I was diagnosed with Medically Induced Lupus but I don’t take any meds

UGH! Mayo wont take me without a "real PCP" AND an diagnosis. That baffled me. The reason I wanted to go to Mayo is because I cant seem to find a doctor familiar enough with what's going on with me to commit and verify a diagnosis and treatment plan. My Allergist is awesome and would give me the Rheumatologist referral but something on paper has to support the referral. I asked the him to run a Myositis panel including the specific anti-bodies for IMNM but he ran a basic panel which did not include the specific HMGCR antibody test so my panel was negative. I think the HMGCR is a send out. I also asked him to run a CK as that measures muscle damage and supports Rhabdomyolysis but the tech ordered a CK-MB which is specific to cardiac muscle damage and would not be elevated in Rhabdo. The CK peaks in about 24 hours and starts to decrease after that. By the time I figured out they ran the wrong test my levels were going down again.
So I gave up for now. I'm just taking prednisone to help control it and riding out the 3 month recovery period and hoping there are no more flare ups. Hurry up and wait UGH!

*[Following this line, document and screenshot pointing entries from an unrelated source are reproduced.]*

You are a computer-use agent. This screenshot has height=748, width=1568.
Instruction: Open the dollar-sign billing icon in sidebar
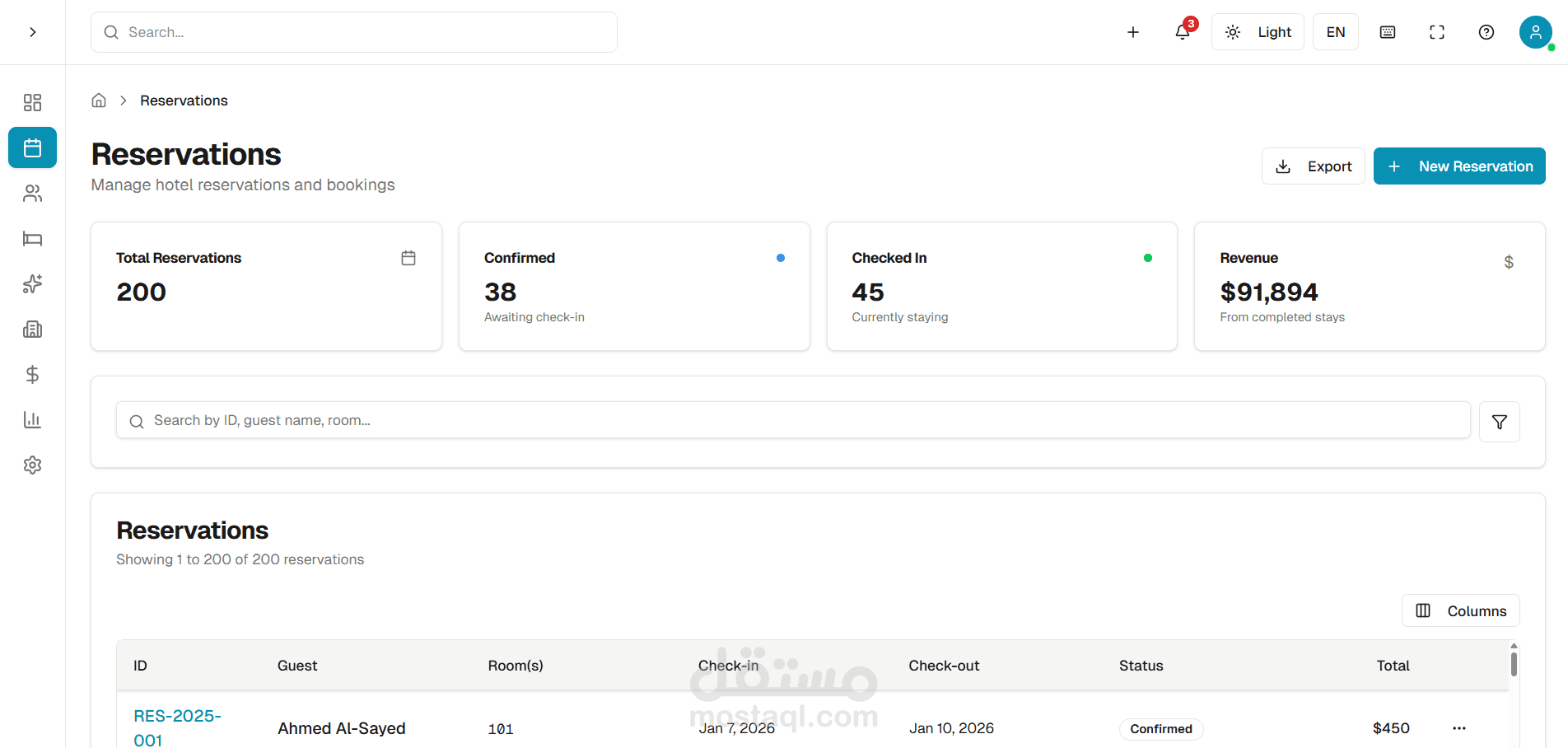pyautogui.click(x=32, y=375)
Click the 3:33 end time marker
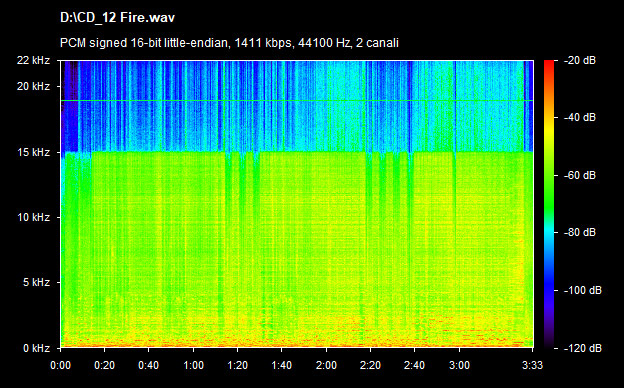Screen dimensions: 624x388 click(x=532, y=365)
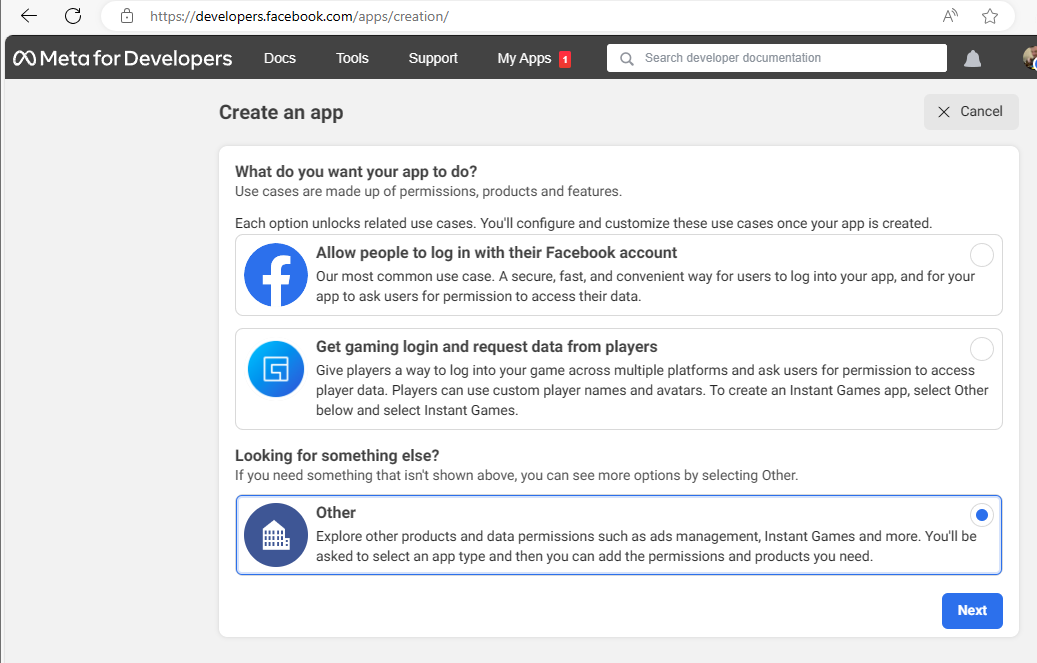Open profile avatar in header
The image size is (1037, 663).
(x=1030, y=58)
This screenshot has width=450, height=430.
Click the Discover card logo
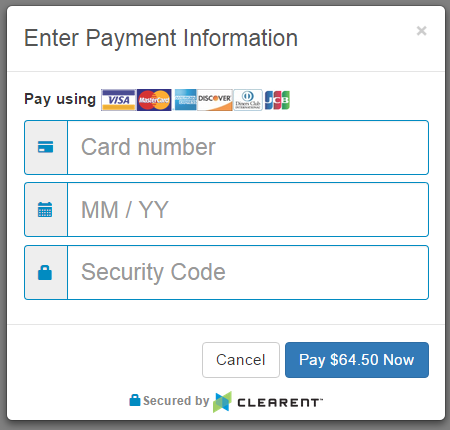point(215,100)
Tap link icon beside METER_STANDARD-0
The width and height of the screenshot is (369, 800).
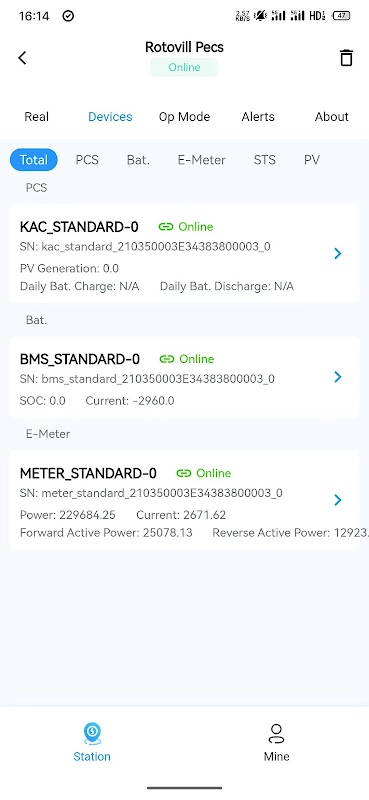point(184,473)
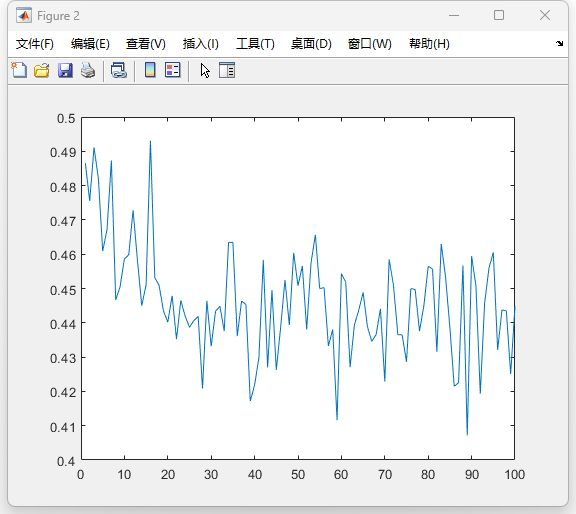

I got Covid in Feb 2020 so I've been dealing with all this for 2 1/2 years. Up until recently "Long Covid" was not a ICD diagnosis. My PCP was a condescending jerk about Long Covid. I had to stop relating anything to Covid with my provider. Focus on diagnosing the condition not the cause. When he sent me to the Allergist I used the same approach. These are my symptoms. I've had multiple other problems post covid. I seem to get a new symptom every 3-4 months. Tachycardia and Cardiac Arrhythmias, horrible GI issues for a while there, I rejected 2 permanent dental implants that had been stable for years, weakness, numbness and tingling in my extremities. I didnt lost my taste or smell, I constantly smelled bon fires then burning oil. There's more. Most resolved themselves but required medications to reduce symptoms. I was taking 15+ pills a day for a while. Now I'm down to 3. So yes separate medical conditions but I doubt I would have had any of them if I did not have covid. I've always been a healthy active person. It's possible the statin reaction may not have been as severe without the covid history.
IDK if its a weakened immune system from Covid but I do know there is a large incidence of auto-immune skin disorders diagnosed in Long Haulers. When I looked back at my past medical history I realized I had hives a lot as a child, pityriasis rosea as a teen, seborrheic dermatitis since I was 18 and a few other odd skin related diagnoses as an adult. Most likely I had an underlying auto-immune skin disorder that triggered mast cell issues post covid. Not true MCAS but Mast Cell related.

Thank you so much for sharing this information. I am having some anxiety around what this could mean for my health long-term. The most concerning, is that little is known, and there are still a large number of professionals that don’t even acknowledge post Covid syndrome. Good luck to you.